An ear ache should always be given serious consideration, since we are dealing with an infection near the brain which may at any time assume alarming proportions. If the symptoms are light we may attempt to abort the infection by rest, hot applications, fluid diet, a laxative and possibly a small dose of morphia; more masking the symptoms. Frequent irrigations with warm bichloride solution, one to five thousand are usually soothing. Do not put anything else into the ear. Under no conditions should the suffering be allowed to last longer than twenty-four hours without surgical intervention.
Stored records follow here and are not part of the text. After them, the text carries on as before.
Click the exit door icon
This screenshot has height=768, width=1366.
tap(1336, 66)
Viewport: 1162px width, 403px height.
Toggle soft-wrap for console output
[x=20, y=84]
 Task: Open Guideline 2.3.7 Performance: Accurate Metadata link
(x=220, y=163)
The incision, preferably under anaesthesia, should extend from the distended drum head into the periosteum of the canal wall, and perhaps through Shrapnell's membrane. This depletes the inflamed area besides draining it and promoting repair. The first discharge may be serous and scanty, but the symptoms will decrease in proportion as the discharge increases. If the incision in the drum-head fails to effect a cure, then the open mastoid operation should be performed without delay and before the patient becomes too weak. The advantages of an early operation are that it saves the hearing and checks the progress of the disease.

Caution in the Use of Fuller's Earth or Kaolin.
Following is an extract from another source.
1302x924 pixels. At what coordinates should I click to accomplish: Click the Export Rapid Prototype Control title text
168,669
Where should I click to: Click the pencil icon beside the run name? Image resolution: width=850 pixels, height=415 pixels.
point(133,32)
Kaolin or Fuller's earth or bolus alba, as it is called there, has been used considerably in Germany as a dressing for wounds. It is sterilized by baking for several hours to a temperature of from 170 to 200 degrees Centigrade. Zweifel used it considerably as a dressing for the umbilicus with perfect satisfaction. But recently four of the babes developed tetanus; and three died, and Zweifel thinks that the cause was the bolus alba which was not properly sterilized. We ought to take this as a warning in using kaolin pastes-to use those only of reliable manufacturers, who are sure to sterilize their kaolins thoroughly.-Therapeutic Medicine.